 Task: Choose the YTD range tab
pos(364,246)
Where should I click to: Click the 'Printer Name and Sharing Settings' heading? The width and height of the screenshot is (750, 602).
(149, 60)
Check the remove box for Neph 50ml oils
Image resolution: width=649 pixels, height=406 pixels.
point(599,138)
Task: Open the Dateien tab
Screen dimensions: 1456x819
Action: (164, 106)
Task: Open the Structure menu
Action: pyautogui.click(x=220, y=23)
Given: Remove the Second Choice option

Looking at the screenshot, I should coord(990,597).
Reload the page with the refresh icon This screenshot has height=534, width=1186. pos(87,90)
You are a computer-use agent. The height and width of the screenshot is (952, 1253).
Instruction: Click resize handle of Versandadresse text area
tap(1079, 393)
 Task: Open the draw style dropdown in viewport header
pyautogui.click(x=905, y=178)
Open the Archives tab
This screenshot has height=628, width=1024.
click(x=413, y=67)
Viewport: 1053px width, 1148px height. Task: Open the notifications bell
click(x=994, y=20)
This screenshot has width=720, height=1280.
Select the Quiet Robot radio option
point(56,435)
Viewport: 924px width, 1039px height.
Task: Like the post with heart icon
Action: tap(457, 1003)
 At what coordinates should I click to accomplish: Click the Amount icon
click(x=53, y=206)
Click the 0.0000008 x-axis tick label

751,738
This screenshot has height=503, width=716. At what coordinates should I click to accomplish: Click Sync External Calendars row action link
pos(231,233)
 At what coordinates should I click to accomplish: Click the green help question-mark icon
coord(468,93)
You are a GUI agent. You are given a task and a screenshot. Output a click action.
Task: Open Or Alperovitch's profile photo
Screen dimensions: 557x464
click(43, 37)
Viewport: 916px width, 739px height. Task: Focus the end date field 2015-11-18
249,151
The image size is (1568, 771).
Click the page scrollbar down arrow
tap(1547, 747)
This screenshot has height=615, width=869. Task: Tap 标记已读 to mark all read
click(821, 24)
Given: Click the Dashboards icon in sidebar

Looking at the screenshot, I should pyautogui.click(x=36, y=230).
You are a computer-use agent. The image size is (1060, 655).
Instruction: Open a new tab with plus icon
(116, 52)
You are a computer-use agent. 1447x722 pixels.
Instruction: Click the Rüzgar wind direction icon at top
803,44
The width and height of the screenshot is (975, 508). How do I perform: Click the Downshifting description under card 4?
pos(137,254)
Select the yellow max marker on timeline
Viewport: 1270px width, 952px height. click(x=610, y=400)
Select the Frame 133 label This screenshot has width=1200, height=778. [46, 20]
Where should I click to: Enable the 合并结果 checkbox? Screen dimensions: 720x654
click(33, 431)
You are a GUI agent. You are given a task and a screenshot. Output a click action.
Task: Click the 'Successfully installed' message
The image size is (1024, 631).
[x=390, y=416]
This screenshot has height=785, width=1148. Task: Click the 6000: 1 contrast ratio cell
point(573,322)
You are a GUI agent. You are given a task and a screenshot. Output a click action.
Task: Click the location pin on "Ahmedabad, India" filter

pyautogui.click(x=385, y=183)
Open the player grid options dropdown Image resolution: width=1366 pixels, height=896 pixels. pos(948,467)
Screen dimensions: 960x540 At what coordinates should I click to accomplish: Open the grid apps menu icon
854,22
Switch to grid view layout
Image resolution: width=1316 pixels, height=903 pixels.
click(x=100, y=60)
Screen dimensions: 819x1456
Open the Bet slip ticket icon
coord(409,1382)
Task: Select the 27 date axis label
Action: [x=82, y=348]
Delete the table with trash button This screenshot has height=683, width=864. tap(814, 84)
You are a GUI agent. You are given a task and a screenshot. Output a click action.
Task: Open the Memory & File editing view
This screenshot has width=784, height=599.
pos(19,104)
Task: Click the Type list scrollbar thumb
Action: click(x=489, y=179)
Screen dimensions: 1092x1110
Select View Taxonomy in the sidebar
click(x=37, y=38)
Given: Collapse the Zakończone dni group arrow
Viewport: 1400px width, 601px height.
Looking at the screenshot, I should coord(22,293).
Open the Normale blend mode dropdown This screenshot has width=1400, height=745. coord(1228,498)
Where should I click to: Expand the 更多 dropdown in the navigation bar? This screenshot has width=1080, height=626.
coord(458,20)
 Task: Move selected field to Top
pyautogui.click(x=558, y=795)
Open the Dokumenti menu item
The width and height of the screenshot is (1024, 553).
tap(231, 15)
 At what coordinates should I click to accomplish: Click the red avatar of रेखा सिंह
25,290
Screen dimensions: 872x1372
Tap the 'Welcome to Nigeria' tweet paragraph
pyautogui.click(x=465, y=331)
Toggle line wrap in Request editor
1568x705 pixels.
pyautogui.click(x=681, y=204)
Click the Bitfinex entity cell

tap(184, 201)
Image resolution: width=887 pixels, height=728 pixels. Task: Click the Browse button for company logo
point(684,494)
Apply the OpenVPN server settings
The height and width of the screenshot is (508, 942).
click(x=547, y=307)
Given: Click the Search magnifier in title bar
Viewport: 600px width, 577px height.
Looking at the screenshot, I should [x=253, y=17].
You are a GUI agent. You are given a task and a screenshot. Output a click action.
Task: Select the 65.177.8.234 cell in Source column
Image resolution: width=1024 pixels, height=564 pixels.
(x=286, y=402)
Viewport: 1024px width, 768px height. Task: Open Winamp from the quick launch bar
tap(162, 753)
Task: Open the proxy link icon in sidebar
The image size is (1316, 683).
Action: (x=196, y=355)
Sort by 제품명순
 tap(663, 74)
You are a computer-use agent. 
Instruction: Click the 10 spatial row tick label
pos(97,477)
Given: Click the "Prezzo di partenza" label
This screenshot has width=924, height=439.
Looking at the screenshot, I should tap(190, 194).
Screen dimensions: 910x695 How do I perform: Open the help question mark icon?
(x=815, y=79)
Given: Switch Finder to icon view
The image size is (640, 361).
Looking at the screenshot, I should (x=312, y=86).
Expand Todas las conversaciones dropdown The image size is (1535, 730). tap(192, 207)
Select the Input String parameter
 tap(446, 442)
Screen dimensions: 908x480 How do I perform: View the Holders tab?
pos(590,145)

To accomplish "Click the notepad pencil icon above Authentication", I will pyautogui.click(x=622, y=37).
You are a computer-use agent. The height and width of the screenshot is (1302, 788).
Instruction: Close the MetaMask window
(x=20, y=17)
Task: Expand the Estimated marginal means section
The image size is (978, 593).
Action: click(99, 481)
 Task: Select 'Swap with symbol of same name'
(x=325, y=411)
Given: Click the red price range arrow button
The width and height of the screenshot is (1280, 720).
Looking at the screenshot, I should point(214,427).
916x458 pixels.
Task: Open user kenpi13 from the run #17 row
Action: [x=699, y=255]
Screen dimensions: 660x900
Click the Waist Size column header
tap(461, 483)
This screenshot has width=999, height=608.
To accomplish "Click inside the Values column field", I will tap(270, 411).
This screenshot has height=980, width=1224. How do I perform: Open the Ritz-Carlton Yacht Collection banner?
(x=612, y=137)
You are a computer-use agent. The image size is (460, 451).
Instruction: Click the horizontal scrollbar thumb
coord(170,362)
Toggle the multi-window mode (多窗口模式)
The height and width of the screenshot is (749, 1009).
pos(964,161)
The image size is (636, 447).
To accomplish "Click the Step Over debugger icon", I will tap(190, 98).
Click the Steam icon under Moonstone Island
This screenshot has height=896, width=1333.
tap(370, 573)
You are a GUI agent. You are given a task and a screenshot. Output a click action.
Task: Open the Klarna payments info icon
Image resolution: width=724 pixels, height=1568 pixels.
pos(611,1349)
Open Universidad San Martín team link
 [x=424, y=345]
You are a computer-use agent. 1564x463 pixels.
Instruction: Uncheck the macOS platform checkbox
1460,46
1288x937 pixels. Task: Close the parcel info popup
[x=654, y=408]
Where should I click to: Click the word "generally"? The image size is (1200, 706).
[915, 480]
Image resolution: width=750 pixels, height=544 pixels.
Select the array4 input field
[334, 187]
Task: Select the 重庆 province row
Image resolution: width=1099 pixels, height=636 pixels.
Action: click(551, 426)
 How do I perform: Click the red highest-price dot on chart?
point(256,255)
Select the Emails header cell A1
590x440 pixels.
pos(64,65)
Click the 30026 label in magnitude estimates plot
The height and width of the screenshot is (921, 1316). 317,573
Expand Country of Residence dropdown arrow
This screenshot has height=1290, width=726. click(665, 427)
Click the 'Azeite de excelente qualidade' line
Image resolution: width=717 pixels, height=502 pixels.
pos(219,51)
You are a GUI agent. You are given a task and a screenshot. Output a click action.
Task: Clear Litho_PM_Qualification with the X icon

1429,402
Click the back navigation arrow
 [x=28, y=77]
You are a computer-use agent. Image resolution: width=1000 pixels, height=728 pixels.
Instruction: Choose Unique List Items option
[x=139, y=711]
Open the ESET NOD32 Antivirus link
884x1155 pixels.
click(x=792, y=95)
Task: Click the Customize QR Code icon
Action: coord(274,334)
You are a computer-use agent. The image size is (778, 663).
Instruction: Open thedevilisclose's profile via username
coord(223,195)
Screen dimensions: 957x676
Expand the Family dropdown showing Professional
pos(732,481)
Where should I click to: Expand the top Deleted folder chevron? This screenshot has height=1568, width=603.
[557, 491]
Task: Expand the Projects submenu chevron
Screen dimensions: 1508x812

++++++++++

Please give an exact copy of the lines above, beginning with the line containing "Where should I click to: Click the word" and running through the line containing "Open the ESET NOD32 Antivirus link", and of no other lines.

Where should I click to: Click the word "generally"? The image size is (1200, 706).
[915, 480]
Image resolution: width=750 pixels, height=544 pixels.
Select the array4 input field
[334, 187]
Task: Select the 重庆 province row
Image resolution: width=1099 pixels, height=636 pixels.
Action: click(551, 426)
 How do I perform: Click the red highest-price dot on chart?
point(256,255)
Select the Emails header cell A1
590x440 pixels.
pos(64,65)
Click the 30026 label in magnitude estimates plot
The height and width of the screenshot is (921, 1316). 317,573
Expand Country of Residence dropdown arrow
This screenshot has height=1290, width=726. click(665, 427)
Click the 'Azeite de excelente qualidade' line
Image resolution: width=717 pixels, height=502 pixels.
pos(219,51)
You are a GUI agent. You are given a task and a screenshot. Output a click action.
Task: Clear Litho_PM_Qualification with the X icon

1429,402
Click the back navigation arrow
 [x=28, y=77]
You are a computer-use agent. Image resolution: width=1000 pixels, height=728 pixels.
Instruction: Choose Unique List Items option
[x=139, y=711]
Open the ESET NOD32 Antivirus link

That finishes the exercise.